# ENTRIES:
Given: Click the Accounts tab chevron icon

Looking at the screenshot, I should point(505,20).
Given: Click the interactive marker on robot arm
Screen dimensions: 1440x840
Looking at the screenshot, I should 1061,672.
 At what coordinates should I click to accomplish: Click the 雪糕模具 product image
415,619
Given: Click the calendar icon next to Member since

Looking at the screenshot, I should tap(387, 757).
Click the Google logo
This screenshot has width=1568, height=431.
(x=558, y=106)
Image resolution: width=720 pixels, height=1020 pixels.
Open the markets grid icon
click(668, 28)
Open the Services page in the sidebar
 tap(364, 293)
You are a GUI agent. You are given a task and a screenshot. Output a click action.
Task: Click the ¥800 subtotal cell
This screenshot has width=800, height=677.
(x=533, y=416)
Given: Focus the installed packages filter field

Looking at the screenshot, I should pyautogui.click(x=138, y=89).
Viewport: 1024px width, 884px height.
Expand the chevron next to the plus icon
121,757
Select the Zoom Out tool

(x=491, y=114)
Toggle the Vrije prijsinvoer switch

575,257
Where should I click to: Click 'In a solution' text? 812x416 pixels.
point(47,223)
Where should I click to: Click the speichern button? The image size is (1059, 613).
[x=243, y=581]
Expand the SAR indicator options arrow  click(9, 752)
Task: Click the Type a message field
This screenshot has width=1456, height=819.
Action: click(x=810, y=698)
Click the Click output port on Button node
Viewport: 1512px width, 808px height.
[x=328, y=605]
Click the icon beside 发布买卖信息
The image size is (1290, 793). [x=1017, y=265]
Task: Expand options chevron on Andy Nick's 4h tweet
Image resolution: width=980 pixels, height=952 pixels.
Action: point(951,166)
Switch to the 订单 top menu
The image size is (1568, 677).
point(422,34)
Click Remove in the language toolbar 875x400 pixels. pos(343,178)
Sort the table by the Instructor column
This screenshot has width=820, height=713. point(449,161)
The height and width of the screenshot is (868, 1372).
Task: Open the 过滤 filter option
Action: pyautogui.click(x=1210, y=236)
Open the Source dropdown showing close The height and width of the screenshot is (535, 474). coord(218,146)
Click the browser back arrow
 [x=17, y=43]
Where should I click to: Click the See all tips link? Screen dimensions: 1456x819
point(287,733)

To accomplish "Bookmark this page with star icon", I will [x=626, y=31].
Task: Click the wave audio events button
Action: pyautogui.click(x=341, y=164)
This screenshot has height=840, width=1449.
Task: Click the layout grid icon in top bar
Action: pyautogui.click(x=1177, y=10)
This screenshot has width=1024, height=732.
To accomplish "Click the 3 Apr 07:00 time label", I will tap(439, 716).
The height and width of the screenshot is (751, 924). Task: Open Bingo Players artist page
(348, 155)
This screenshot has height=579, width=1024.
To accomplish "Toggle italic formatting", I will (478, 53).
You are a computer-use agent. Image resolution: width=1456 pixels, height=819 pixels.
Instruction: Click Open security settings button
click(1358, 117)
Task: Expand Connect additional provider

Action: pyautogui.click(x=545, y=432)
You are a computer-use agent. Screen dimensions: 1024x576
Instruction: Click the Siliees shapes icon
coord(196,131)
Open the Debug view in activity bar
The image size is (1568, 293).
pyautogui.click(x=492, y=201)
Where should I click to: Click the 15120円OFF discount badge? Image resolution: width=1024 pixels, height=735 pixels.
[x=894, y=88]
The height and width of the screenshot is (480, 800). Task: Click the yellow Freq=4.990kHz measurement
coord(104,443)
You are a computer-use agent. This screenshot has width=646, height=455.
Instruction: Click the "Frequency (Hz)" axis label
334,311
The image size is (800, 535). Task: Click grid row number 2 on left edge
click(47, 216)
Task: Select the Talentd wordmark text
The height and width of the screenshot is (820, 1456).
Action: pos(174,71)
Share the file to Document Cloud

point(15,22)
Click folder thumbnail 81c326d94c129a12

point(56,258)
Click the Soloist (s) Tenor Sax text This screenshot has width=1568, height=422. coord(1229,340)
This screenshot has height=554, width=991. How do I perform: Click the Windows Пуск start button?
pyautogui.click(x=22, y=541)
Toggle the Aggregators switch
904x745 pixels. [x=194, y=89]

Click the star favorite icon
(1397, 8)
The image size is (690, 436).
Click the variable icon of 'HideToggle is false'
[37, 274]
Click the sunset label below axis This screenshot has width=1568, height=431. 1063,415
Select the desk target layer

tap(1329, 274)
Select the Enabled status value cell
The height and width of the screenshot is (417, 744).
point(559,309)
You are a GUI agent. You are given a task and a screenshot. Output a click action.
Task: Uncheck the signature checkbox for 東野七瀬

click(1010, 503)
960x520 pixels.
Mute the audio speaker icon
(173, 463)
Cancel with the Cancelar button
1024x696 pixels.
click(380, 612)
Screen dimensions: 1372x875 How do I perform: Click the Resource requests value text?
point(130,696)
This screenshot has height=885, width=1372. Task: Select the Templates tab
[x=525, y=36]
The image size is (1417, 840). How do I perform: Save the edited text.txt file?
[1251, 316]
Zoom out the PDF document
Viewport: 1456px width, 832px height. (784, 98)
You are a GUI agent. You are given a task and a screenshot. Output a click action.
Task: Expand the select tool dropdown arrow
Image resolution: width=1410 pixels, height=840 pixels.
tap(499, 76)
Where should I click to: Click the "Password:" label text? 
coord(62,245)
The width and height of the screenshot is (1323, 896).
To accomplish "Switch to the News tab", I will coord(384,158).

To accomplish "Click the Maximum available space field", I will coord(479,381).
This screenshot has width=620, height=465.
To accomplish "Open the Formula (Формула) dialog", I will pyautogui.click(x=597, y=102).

# DESCRIPTION OF THE TASK:
Copy the entries above word for word, starting at the line that contains "At what coordinates" and ending at the line that contains "[x=328, y=605]".

# EXERCISE SOLUTION:
 At what coordinates should I click to accomplish: Click the 雪糕模具 product image
415,619
Given: Click the calendar icon next to Member since

Looking at the screenshot, I should tap(387, 757).
Click the Google logo
This screenshot has width=1568, height=431.
(x=558, y=106)
Image resolution: width=720 pixels, height=1020 pixels.
Open the markets grid icon
click(668, 28)
Open the Services page in the sidebar
 tap(364, 293)
You are a GUI agent. You are given a task and a screenshot. Output a click action.
Task: Click the ¥800 subtotal cell
This screenshot has width=800, height=677.
(x=533, y=416)
Given: Focus the installed packages filter field

Looking at the screenshot, I should pyautogui.click(x=138, y=89).
Viewport: 1024px width, 884px height.
Expand the chevron next to the plus icon
121,757
Select the Zoom Out tool

(x=491, y=114)
Toggle the Vrije prijsinvoer switch

575,257
Where should I click to: Click 'In a solution' text? 812x416 pixels.
point(47,223)
Where should I click to: Click the speichern button? The image size is (1059, 613).
[x=243, y=581]
Expand the SAR indicator options arrow  click(9, 752)
Task: Click the Type a message field
This screenshot has width=1456, height=819.
Action: click(x=810, y=698)
Click the Click output port on Button node
Viewport: 1512px width, 808px height.
[x=328, y=605]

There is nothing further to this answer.